# EXERCISE AIM:
Copy the whole listing below exactly.

# RECORDED INFORMATION:
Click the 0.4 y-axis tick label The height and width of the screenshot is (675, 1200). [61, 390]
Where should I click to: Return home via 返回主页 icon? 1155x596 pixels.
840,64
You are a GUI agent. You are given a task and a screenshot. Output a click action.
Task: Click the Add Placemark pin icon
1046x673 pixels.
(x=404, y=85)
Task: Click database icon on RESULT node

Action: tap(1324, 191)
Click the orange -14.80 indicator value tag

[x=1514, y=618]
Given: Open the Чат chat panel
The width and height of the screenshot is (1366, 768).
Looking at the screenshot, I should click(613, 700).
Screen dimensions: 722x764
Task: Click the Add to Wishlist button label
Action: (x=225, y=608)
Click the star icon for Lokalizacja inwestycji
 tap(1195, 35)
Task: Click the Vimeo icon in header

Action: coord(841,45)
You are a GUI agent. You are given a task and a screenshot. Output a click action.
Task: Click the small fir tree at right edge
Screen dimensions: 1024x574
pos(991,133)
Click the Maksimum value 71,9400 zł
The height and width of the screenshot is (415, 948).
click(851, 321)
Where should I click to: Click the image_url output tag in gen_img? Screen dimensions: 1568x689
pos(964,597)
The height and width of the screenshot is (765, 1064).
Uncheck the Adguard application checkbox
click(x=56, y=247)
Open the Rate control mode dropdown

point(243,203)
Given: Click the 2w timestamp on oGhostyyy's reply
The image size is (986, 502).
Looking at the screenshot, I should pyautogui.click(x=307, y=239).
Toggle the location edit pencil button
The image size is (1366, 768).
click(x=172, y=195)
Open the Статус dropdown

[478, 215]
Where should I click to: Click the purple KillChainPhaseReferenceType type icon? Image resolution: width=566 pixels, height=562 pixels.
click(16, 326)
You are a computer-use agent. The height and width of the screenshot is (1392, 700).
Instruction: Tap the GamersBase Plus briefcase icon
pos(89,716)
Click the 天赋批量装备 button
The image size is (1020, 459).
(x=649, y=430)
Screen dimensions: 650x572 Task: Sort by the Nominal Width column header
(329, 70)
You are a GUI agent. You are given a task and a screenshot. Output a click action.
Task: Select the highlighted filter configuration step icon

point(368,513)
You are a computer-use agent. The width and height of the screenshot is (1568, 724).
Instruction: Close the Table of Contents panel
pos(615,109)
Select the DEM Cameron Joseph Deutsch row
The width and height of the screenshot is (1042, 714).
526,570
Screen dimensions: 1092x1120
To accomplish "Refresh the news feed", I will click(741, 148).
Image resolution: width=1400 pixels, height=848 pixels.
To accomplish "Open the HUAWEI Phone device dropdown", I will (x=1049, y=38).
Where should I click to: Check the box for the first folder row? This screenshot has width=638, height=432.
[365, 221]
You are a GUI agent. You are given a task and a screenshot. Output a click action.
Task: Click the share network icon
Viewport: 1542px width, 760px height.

# RESPONSE TO THIS TASK:
Click the 0.4 y-axis tick label The height and width of the screenshot is (675, 1200). [61, 390]
Where should I click to: Return home via 返回主页 icon? 1155x596 pixels.
840,64
You are a GUI agent. You are given a task and a screenshot. Output a click action.
Task: Click the Add Placemark pin icon
1046x673 pixels.
(x=404, y=85)
Task: Click database icon on RESULT node

Action: tap(1324, 191)
Click the orange -14.80 indicator value tag

[x=1514, y=618]
Given: Open the Чат chat panel
The width and height of the screenshot is (1366, 768).
Looking at the screenshot, I should click(613, 700).
Screen dimensions: 722x764
Task: Click the Add to Wishlist button label
Action: (x=225, y=608)
Click the star icon for Lokalizacja inwestycji
 tap(1195, 35)
Task: Click the Vimeo icon in header

Action: coord(841,45)
You are a GUI agent. You are given a task and a screenshot. Output a click action.
Task: Click the small fir tree at right edge
Screen dimensions: 1024x574
pos(991,133)
Click the Maksimum value 71,9400 zł
The height and width of the screenshot is (415, 948).
click(851, 321)
Where should I click to: Click the image_url output tag in gen_img? Screen dimensions: 1568x689
pos(964,597)
The height and width of the screenshot is (765, 1064).
Uncheck the Adguard application checkbox
click(x=56, y=247)
Open the Rate control mode dropdown

point(243,203)
Given: Click the 2w timestamp on oGhostyyy's reply
The image size is (986, 502).
Looking at the screenshot, I should pyautogui.click(x=307, y=239).
Toggle the location edit pencil button
The image size is (1366, 768).
click(x=172, y=195)
Open the Статус dropdown

[478, 215]
Where should I click to: Click the purple KillChainPhaseReferenceType type icon? Image resolution: width=566 pixels, height=562 pixels.
click(16, 326)
You are a computer-use agent. The height and width of the screenshot is (1392, 700).
Instruction: Tap the GamersBase Plus briefcase icon
pos(89,716)
Click the 天赋批量装备 button
The image size is (1020, 459).
(x=649, y=430)
Screen dimensions: 650x572 Task: Sort by the Nominal Width column header
(329, 70)
You are a GUI agent. You are given a task and a screenshot. Output a click action.
Task: Select the highlighted filter configuration step icon

point(368,513)
You are a computer-use agent. The width and height of the screenshot is (1568, 724).
Instruction: Close the Table of Contents panel
pos(615,109)
Select the DEM Cameron Joseph Deutsch row
The width and height of the screenshot is (1042, 714).
526,570
Screen dimensions: 1092x1120
To accomplish "Refresh the news feed", I will click(741, 148).
Image resolution: width=1400 pixels, height=848 pixels.
To accomplish "Open the HUAWEI Phone device dropdown", I will (x=1049, y=38).
Where should I click to: Check the box for the first folder row? This screenshot has width=638, height=432.
[365, 221]
You are a GUI agent. You are given a task and a screenshot. Output a click action.
Task: Click the share network icon
Viewport: 1542px width, 760px height.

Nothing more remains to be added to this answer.